Would you set down all of the entries below exactly as they stand?

(Data excerpts)
---
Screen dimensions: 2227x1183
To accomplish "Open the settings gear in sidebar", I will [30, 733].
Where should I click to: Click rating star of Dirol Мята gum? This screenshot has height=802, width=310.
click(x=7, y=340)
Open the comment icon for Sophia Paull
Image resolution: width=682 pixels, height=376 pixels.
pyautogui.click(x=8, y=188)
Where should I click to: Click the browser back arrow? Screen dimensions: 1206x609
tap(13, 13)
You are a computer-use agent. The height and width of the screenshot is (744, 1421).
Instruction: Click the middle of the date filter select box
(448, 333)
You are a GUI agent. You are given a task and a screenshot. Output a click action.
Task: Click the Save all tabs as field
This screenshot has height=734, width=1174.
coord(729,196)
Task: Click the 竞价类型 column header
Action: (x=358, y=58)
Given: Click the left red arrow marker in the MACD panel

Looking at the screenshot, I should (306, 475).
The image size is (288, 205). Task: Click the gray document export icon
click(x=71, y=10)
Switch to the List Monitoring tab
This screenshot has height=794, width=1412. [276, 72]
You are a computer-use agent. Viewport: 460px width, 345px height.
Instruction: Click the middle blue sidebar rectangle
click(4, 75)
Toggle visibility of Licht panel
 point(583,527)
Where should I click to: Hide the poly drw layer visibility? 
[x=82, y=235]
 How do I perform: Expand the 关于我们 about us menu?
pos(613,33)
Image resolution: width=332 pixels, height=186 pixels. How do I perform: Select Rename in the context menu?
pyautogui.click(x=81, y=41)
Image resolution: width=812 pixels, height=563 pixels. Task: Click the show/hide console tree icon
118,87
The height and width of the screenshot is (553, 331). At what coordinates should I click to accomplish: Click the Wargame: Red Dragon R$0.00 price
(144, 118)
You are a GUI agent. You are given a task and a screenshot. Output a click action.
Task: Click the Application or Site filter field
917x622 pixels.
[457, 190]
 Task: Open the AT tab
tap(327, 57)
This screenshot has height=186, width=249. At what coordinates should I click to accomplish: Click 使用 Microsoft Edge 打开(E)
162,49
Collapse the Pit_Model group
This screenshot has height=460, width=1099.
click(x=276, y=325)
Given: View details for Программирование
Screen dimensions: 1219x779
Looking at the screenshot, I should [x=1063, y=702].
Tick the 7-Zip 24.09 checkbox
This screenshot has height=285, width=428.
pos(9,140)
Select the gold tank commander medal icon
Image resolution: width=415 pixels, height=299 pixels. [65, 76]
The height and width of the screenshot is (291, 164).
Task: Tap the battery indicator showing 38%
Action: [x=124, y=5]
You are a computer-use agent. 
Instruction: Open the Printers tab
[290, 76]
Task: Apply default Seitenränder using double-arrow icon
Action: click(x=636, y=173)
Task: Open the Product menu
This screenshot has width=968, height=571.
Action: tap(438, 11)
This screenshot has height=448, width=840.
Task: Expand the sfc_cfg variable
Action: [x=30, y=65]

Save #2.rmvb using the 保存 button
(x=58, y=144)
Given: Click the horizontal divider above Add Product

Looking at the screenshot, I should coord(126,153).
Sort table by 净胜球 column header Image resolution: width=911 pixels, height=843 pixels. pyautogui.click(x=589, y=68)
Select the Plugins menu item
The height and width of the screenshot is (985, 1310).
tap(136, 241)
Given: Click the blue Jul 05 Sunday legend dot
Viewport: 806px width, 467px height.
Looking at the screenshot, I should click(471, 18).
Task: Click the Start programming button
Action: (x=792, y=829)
---
• [RESULT FOR THIS TASK]
Screen dimensions: 2227x1183
To accomplish "Open the settings gear in sidebar", I will [30, 733].
Where should I click to: Click rating star of Dirol Мята gum? This screenshot has height=802, width=310.
click(x=7, y=340)
Open the comment icon for Sophia Paull
Image resolution: width=682 pixels, height=376 pixels.
pyautogui.click(x=8, y=188)
Where should I click to: Click the browser back arrow? Screen dimensions: 1206x609
tap(13, 13)
You are a computer-use agent. The height and width of the screenshot is (744, 1421).
Instruction: Click the middle of the date filter select box
(448, 333)
You are a GUI agent. You are given a task and a screenshot. Output a click action.
Task: Click the Save all tabs as field
This screenshot has height=734, width=1174.
coord(729,196)
Task: Click the 竞价类型 column header
Action: (x=358, y=58)
Given: Click the left red arrow marker in the MACD panel

Looking at the screenshot, I should (306, 475).
The image size is (288, 205). Task: Click the gray document export icon
click(x=71, y=10)
Switch to the List Monitoring tab
This screenshot has height=794, width=1412. [276, 72]
You are a computer-use agent. Viewport: 460px width, 345px height.
Instruction: Click the middle blue sidebar rectangle
click(4, 75)
Toggle visibility of Licht panel
 point(583,527)
Where should I click to: Hide the poly drw layer visibility? 
[x=82, y=235]
 How do I perform: Expand the 关于我们 about us menu?
pos(613,33)
Image resolution: width=332 pixels, height=186 pixels. How do I perform: Select Rename in the context menu?
pyautogui.click(x=81, y=41)
Image resolution: width=812 pixels, height=563 pixels. Task: Click the show/hide console tree icon
118,87
The height and width of the screenshot is (553, 331). At what coordinates should I click to accomplish: Click the Wargame: Red Dragon R$0.00 price
(144, 118)
You are a GUI agent. You are given a task and a screenshot. Output a click action.
Task: Click the Application or Site filter field
917x622 pixels.
[457, 190]
 Task: Open the AT tab
tap(327, 57)
This screenshot has height=186, width=249. At what coordinates should I click to accomplish: Click 使用 Microsoft Edge 打开(E)
162,49
Collapse the Pit_Model group
This screenshot has height=460, width=1099.
click(x=276, y=325)
Given: View details for Программирование
Screen dimensions: 1219x779
Looking at the screenshot, I should [x=1063, y=702].
Tick the 7-Zip 24.09 checkbox
This screenshot has height=285, width=428.
pos(9,140)
Select the gold tank commander medal icon
Image resolution: width=415 pixels, height=299 pixels. [65, 76]
The height and width of the screenshot is (291, 164).
Task: Tap the battery indicator showing 38%
Action: [x=124, y=5]
You are a computer-use agent. 
Instruction: Open the Printers tab
[290, 76]
Task: Apply default Seitenränder using double-arrow icon
Action: click(x=636, y=173)
Task: Open the Product menu
This screenshot has width=968, height=571.
Action: tap(438, 11)
This screenshot has height=448, width=840.
Task: Expand the sfc_cfg variable
Action: [x=30, y=65]

Save #2.rmvb using the 保存 button
(x=58, y=144)
Given: Click the horizontal divider above Add Product

Looking at the screenshot, I should coord(126,153).
Sort table by 净胜球 column header Image resolution: width=911 pixels, height=843 pixels. pyautogui.click(x=589, y=68)
Select the Plugins menu item
The height and width of the screenshot is (985, 1310).
tap(136, 241)
Given: Click the blue Jul 05 Sunday legend dot
Viewport: 806px width, 467px height.
Looking at the screenshot, I should click(471, 18).
Task: Click the Start programming button
Action: (x=792, y=829)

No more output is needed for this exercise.